ASSIGNMENT -
Go through the material and return every line that contains the string "Cape".

MATERIAL FOR THIS TASK -
----

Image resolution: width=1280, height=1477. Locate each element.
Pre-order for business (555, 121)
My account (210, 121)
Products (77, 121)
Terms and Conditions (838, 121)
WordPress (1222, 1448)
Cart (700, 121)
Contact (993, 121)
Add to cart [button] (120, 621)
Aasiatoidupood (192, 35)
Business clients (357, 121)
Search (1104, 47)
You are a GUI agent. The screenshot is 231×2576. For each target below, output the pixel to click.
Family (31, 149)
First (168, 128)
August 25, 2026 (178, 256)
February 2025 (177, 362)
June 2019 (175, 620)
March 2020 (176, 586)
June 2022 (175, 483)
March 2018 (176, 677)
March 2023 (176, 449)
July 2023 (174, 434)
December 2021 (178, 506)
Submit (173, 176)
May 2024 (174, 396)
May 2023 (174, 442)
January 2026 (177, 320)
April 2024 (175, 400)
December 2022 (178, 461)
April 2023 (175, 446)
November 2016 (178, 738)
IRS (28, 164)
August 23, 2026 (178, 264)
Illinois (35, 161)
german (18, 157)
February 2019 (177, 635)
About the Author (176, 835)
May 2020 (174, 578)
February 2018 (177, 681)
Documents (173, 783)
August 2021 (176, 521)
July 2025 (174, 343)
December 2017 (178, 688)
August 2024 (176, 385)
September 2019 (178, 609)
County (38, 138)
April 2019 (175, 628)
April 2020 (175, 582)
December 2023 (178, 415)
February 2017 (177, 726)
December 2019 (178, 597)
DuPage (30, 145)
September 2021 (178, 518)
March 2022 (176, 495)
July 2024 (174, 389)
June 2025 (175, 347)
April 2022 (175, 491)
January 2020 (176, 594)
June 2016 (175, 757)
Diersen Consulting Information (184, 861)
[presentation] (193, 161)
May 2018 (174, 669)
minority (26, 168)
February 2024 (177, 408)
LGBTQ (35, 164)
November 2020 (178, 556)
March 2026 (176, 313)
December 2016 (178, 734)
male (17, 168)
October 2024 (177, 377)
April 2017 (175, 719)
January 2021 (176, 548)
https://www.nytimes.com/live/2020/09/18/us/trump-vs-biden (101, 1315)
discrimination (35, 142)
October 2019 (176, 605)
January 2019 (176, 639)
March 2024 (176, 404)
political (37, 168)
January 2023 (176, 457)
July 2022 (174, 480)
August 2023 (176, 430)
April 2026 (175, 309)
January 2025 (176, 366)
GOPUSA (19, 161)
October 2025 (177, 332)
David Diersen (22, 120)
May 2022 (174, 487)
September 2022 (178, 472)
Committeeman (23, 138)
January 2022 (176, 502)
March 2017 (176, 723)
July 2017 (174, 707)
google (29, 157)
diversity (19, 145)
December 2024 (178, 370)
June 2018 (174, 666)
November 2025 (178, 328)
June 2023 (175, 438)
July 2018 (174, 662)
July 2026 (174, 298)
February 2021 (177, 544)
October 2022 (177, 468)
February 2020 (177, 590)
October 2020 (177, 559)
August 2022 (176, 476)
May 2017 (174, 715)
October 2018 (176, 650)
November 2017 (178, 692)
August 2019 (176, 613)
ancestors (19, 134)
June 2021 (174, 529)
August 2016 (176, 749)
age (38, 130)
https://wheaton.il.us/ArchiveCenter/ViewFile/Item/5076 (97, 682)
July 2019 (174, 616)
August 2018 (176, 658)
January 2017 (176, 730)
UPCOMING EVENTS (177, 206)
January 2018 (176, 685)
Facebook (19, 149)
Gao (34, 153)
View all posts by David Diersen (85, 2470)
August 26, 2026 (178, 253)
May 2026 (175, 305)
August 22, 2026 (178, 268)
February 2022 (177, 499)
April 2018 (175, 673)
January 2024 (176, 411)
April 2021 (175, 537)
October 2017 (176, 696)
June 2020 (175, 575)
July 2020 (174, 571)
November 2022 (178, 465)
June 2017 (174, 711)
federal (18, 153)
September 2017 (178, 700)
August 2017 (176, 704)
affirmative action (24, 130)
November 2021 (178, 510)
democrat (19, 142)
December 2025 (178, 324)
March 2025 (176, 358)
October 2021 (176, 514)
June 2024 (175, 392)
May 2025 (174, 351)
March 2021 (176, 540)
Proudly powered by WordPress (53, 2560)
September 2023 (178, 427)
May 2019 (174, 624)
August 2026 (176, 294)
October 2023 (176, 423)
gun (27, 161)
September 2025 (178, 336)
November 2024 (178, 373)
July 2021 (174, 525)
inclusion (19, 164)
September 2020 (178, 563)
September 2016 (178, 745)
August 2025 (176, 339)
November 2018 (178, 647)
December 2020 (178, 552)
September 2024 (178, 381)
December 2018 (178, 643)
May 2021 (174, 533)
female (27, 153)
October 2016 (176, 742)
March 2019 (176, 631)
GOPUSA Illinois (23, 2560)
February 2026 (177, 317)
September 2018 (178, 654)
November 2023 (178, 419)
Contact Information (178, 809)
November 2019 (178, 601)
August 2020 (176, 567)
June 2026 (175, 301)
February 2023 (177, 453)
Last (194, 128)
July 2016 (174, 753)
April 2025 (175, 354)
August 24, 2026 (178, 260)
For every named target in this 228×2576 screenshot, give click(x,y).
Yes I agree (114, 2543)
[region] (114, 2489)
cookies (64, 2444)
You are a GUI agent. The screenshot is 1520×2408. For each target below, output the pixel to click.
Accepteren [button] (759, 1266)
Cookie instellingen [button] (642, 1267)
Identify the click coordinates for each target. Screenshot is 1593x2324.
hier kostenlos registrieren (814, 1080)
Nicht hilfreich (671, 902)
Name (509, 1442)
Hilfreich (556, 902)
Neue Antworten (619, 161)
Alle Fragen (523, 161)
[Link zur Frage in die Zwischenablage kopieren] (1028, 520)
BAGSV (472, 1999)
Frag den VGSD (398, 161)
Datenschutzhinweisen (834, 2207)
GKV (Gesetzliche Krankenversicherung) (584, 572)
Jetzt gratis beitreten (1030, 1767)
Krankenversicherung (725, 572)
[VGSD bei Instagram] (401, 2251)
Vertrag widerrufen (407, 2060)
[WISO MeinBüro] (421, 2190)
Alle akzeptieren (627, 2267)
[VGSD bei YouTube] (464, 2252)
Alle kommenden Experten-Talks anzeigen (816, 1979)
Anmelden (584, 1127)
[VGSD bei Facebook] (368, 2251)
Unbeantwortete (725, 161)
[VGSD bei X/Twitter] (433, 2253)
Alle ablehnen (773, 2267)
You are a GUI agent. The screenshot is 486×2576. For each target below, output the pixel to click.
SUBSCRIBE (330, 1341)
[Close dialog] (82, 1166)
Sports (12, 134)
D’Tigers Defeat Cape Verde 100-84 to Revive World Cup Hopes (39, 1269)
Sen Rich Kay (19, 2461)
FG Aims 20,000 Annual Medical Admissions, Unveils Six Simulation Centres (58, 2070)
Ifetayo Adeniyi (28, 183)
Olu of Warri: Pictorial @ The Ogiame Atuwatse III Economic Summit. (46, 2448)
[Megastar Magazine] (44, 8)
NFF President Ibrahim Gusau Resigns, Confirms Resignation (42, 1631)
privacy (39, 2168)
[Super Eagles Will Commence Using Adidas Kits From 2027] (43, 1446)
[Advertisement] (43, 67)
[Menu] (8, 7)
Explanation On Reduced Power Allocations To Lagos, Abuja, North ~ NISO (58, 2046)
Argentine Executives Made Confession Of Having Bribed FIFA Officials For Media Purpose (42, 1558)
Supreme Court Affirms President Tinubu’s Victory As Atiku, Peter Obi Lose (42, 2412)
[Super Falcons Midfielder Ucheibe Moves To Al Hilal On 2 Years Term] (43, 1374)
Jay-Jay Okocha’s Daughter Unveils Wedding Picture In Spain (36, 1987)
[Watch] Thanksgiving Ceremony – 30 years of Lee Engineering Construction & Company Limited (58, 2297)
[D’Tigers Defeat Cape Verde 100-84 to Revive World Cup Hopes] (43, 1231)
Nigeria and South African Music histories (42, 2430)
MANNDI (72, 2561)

----

ANSWER SPACE -
D’Tigers Defeat Cape Verde 100-84 to Revive World Cup Hopes (39, 1269)
[D’Tigers Defeat Cape Verde 100-84 to Revive World Cup Hopes] (43, 1231)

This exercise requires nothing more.